If the prospect of Burgess arriving in Washington worried some officials, it positively horrified Aileen. Philby insisted, however, that his old friend must be made welcome, and could live in the basement of their house. Aileen protested, and a furious row followed, duly reported back, by both parties, to Elliott in Switzerland, who wrote: ‘Knowing the trouble that would inevitably ensue – and remembering Burgess’s drunken and homosexual orgies when he had stayed with them in Istanbul – Aileen resisted this move, but bowed in the end (and as usual) to Philby’s wishes.’ Burgess hit the US capital, and the Philby household, like a particularly destructive and volatile meteor. ‘The inevitable drunken scenes and disorder ensued,’ Elliott wrote, ‘and tested the marriage to its limits.’

Philby later depicted his decision to take in Burgess as an act of loyalty.
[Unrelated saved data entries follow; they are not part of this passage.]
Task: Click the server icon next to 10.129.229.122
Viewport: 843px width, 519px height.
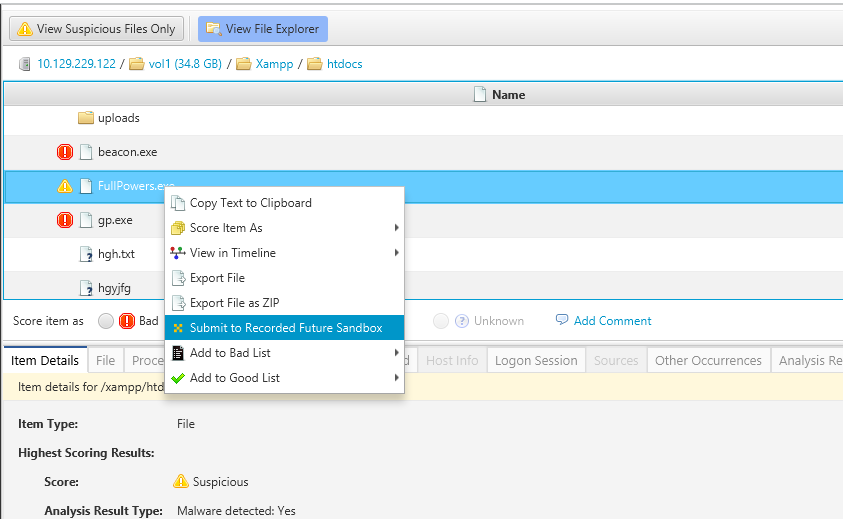Action: pyautogui.click(x=25, y=64)
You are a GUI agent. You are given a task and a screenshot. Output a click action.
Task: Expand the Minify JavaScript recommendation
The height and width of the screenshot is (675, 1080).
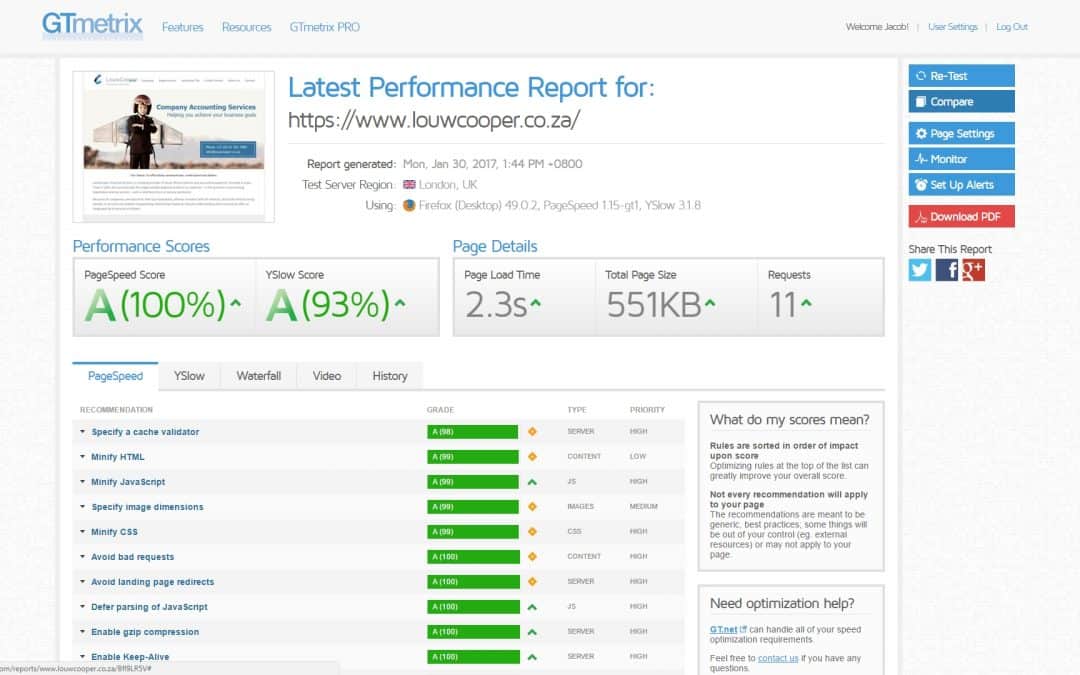coord(128,482)
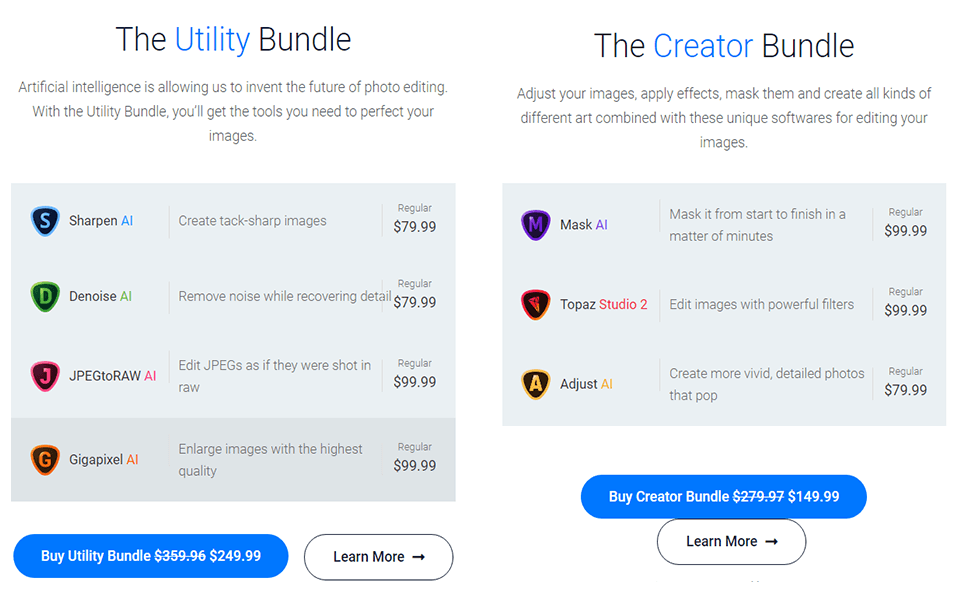Select the Gigapixel AI icon
960x604 pixels.
pos(45,458)
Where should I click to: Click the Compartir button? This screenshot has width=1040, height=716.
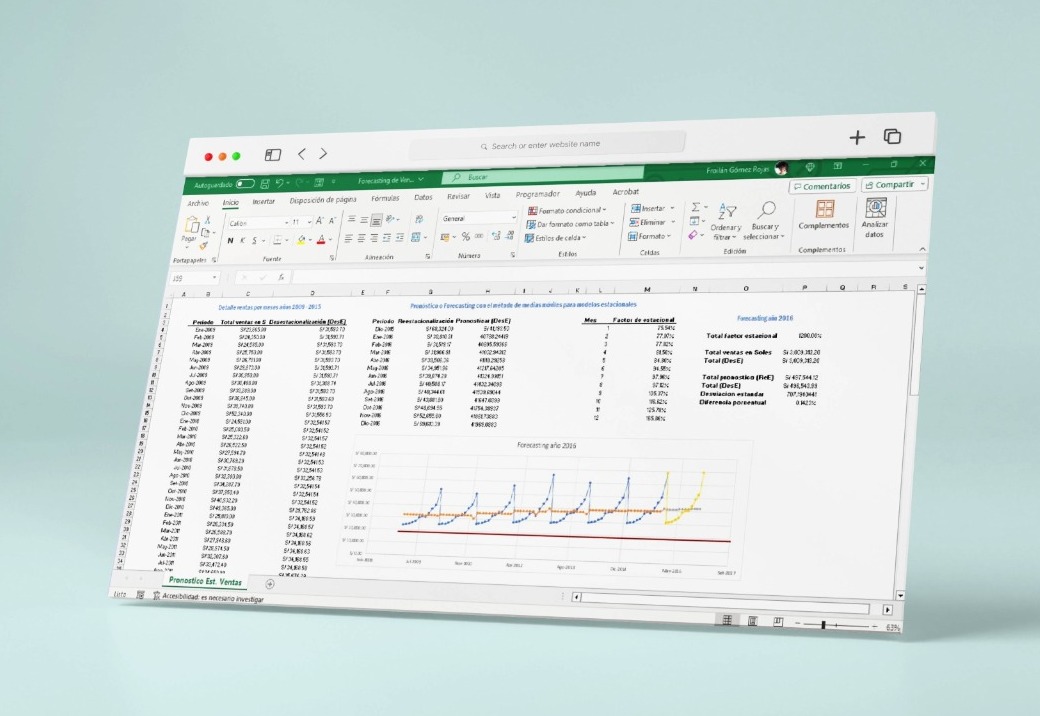[893, 185]
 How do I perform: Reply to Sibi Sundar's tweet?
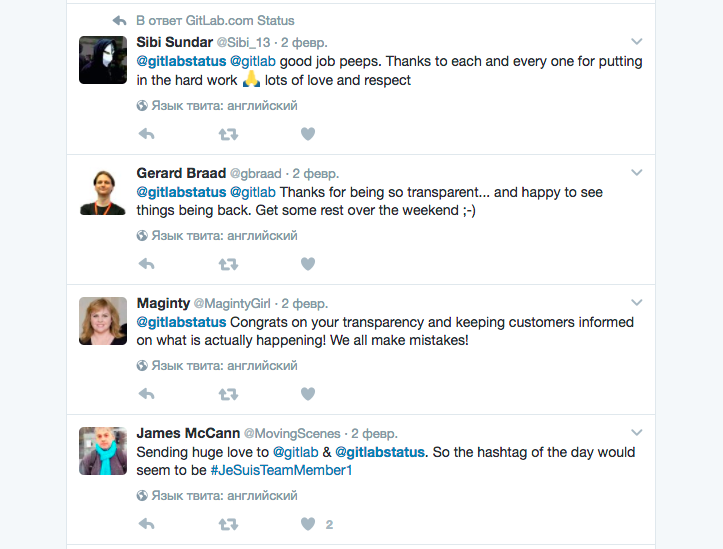click(x=146, y=133)
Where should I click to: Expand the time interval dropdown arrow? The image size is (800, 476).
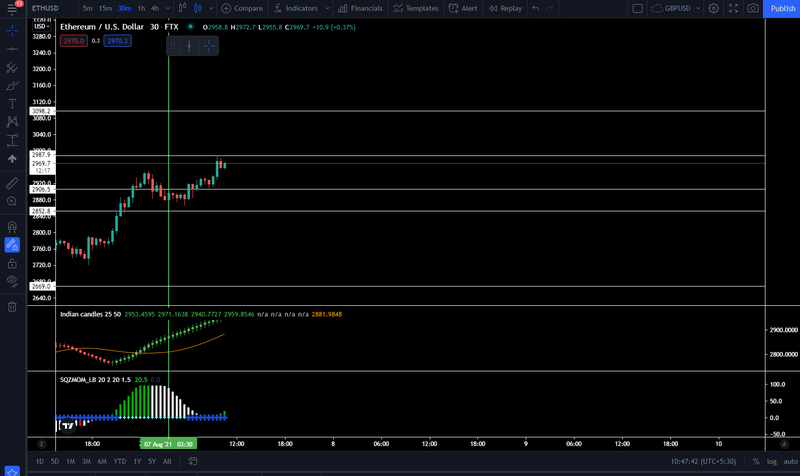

They had been friends for more than twenty years, they had discovered communism together and remained locked in service to Moscow. Burgess was one of the few people to whom Philby could speak openly. He assured the embassy that he would ‘keep an eye’ on the renegade – a task that was virtually impossible anyway, but perhaps marginally easier with the man living under his roof. Philby had his own motive for welcoming Burgess to Washington. As information officer, Burgess would be able to travel freely without exciting comment; he could therefore act as a courier, taking information to Philby’s Soviet controller, Valeri Makayev, in New York. Soon after Burgess’s arrival, Philby told him about the hunt for ‘Homer’, and the increasing risk that Maclean might be exposed and confess all, with potentially calamitous consequences.